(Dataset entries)

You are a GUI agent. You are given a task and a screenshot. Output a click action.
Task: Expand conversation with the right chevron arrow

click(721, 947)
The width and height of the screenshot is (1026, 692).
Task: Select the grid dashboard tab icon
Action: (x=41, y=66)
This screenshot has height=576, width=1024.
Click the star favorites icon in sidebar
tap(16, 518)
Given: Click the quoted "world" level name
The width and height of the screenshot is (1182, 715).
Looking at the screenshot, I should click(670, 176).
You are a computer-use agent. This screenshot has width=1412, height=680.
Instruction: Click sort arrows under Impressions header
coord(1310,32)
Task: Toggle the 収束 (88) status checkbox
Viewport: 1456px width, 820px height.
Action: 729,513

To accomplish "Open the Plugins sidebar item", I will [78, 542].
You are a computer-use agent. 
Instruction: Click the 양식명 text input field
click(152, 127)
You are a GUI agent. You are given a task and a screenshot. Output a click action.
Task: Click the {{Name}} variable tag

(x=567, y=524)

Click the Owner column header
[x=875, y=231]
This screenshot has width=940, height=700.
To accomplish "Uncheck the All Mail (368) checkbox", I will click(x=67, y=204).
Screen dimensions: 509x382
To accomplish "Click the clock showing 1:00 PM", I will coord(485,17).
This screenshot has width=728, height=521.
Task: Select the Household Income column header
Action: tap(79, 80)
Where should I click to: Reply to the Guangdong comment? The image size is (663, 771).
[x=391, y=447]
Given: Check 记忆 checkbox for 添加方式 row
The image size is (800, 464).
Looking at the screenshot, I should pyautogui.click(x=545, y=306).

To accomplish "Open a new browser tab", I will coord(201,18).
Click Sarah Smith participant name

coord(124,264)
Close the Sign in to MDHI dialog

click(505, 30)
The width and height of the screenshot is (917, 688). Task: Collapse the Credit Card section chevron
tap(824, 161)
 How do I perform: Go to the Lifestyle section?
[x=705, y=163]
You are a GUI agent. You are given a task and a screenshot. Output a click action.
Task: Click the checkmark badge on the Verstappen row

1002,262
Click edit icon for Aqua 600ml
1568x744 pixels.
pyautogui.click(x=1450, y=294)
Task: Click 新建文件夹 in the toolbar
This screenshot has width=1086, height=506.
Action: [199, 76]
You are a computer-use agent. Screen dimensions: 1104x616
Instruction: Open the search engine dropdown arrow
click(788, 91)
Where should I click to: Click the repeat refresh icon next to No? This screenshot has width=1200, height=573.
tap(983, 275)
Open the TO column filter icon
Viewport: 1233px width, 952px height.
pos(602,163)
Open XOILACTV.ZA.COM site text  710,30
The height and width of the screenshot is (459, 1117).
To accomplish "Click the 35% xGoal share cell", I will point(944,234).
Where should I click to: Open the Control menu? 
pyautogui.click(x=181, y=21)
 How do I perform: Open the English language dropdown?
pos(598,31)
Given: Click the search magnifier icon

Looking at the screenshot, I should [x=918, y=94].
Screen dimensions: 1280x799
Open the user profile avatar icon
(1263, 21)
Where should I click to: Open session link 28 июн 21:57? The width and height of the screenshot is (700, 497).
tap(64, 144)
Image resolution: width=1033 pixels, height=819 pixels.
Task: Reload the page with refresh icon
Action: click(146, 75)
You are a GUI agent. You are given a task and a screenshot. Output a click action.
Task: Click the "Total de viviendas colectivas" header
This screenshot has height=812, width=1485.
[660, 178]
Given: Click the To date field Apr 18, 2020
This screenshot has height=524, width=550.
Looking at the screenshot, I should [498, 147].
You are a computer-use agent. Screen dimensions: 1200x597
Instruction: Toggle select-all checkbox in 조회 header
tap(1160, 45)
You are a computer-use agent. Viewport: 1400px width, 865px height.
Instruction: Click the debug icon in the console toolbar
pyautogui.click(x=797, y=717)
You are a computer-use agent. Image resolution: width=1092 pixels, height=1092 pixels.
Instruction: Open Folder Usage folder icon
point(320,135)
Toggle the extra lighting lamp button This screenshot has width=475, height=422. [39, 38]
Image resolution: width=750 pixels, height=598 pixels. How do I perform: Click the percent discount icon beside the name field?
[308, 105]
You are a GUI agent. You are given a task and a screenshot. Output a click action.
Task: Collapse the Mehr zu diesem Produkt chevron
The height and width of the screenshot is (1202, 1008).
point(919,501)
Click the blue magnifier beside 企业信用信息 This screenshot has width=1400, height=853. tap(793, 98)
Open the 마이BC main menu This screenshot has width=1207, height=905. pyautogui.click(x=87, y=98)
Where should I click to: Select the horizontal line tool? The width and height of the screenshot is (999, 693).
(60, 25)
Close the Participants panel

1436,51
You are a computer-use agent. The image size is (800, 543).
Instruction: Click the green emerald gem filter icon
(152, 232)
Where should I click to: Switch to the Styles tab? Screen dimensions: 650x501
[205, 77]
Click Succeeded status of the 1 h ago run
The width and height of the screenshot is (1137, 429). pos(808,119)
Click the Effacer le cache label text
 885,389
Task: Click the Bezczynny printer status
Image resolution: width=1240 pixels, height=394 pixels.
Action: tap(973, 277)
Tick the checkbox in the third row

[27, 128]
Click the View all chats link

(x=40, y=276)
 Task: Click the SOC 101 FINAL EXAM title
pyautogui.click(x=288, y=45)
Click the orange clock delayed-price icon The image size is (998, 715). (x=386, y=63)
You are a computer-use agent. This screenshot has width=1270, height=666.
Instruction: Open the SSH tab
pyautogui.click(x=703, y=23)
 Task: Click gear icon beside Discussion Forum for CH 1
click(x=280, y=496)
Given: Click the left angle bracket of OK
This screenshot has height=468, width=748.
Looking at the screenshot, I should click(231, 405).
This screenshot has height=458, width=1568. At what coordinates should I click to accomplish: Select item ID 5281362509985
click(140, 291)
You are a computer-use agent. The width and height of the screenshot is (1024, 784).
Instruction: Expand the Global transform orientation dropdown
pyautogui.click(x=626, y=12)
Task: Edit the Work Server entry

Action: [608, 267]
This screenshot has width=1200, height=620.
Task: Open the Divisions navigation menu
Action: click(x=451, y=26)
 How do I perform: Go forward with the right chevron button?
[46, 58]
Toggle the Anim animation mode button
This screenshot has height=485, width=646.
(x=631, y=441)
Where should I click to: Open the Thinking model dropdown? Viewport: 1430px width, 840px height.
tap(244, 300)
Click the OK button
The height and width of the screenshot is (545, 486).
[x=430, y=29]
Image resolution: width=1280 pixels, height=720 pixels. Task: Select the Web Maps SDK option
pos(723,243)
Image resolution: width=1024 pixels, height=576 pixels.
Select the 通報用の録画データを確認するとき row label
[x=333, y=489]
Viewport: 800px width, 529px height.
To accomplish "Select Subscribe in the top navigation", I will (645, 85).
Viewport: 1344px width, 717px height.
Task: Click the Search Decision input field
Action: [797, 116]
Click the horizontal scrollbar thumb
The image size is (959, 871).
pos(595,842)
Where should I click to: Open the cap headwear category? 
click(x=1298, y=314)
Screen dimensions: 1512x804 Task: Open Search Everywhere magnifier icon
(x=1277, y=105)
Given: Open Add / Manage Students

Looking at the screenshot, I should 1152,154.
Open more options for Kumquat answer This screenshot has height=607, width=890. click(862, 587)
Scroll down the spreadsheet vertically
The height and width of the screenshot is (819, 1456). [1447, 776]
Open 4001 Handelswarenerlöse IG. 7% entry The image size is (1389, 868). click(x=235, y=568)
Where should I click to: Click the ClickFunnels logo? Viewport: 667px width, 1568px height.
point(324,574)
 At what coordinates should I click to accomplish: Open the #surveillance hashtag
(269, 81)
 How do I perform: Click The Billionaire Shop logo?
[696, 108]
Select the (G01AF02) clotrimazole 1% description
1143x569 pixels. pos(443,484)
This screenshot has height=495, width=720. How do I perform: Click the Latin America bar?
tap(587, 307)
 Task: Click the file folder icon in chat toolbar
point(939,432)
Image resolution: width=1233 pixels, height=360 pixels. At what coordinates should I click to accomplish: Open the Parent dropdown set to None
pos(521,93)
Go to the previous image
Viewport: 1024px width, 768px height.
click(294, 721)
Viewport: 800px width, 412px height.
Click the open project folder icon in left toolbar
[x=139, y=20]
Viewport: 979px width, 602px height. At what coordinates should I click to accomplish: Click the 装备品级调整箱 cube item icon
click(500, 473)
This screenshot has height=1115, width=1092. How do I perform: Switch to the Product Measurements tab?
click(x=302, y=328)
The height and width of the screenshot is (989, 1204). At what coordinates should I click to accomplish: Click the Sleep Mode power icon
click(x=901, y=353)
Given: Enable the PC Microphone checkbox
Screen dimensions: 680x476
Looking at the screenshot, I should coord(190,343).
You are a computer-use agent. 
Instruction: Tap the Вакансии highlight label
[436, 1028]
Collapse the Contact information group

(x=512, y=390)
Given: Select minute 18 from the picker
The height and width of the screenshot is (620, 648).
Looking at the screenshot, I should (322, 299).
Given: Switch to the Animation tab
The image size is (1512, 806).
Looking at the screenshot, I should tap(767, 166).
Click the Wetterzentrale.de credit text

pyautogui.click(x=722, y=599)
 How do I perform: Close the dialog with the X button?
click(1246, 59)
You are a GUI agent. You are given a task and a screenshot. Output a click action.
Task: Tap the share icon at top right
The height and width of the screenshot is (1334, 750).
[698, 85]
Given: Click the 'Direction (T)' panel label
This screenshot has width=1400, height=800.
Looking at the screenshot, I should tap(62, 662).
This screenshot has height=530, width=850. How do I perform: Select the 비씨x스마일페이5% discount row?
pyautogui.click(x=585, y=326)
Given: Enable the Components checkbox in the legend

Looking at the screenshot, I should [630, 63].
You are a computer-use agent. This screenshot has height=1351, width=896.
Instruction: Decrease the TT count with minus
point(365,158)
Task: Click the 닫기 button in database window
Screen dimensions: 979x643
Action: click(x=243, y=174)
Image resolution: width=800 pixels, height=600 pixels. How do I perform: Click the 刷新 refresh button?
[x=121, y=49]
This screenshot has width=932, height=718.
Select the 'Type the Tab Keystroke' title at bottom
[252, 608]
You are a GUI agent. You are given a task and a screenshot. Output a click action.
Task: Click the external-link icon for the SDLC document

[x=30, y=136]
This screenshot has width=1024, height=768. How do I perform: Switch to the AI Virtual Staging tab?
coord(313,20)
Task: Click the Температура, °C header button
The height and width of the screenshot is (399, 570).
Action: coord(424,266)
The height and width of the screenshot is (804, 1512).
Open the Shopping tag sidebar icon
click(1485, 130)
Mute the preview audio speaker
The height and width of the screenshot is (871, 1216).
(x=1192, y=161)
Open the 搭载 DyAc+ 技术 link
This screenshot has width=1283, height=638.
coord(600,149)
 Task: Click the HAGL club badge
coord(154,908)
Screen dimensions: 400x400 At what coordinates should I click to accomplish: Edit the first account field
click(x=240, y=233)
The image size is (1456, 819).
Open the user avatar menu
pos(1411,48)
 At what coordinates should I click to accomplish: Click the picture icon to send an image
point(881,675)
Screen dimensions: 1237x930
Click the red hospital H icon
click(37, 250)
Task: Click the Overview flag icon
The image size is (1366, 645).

WHAT TO DO ->
Using the entries above, repeat only the lines from the one containing "Where should I click to: Open the Control" through the one containing "Toggle the extra", end lines included.

FINISHED TASK ->
Where should I click to: Open the Control menu? 
pyautogui.click(x=181, y=21)
 How do I perform: Open the English language dropdown?
pos(598,31)
Given: Click the search magnifier icon

Looking at the screenshot, I should [x=918, y=94].
Screen dimensions: 1280x799
Open the user profile avatar icon
(1263, 21)
Where should I click to: Open session link 28 июн 21:57? The width and height of the screenshot is (700, 497).
tap(64, 144)
Image resolution: width=1033 pixels, height=819 pixels.
Task: Reload the page with refresh icon
Action: click(146, 75)
You are a GUI agent. You are given a task and a screenshot. Output a click action.
Task: Click the "Total de viviendas colectivas" header
This screenshot has height=812, width=1485.
[660, 178]
Given: Click the To date field Apr 18, 2020
This screenshot has height=524, width=550.
Looking at the screenshot, I should [498, 147].
You are a computer-use agent. Screen dimensions: 1200x597
Instruction: Toggle select-all checkbox in 조회 header
tap(1160, 45)
You are a computer-use agent. Viewport: 1400px width, 865px height.
Instruction: Click the debug icon in the console toolbar
pyautogui.click(x=797, y=717)
You are a computer-use agent. Image resolution: width=1092 pixels, height=1092 pixels.
Instruction: Open Folder Usage folder icon
point(320,135)
Toggle the extra lighting lamp button This screenshot has width=475, height=422. [39, 38]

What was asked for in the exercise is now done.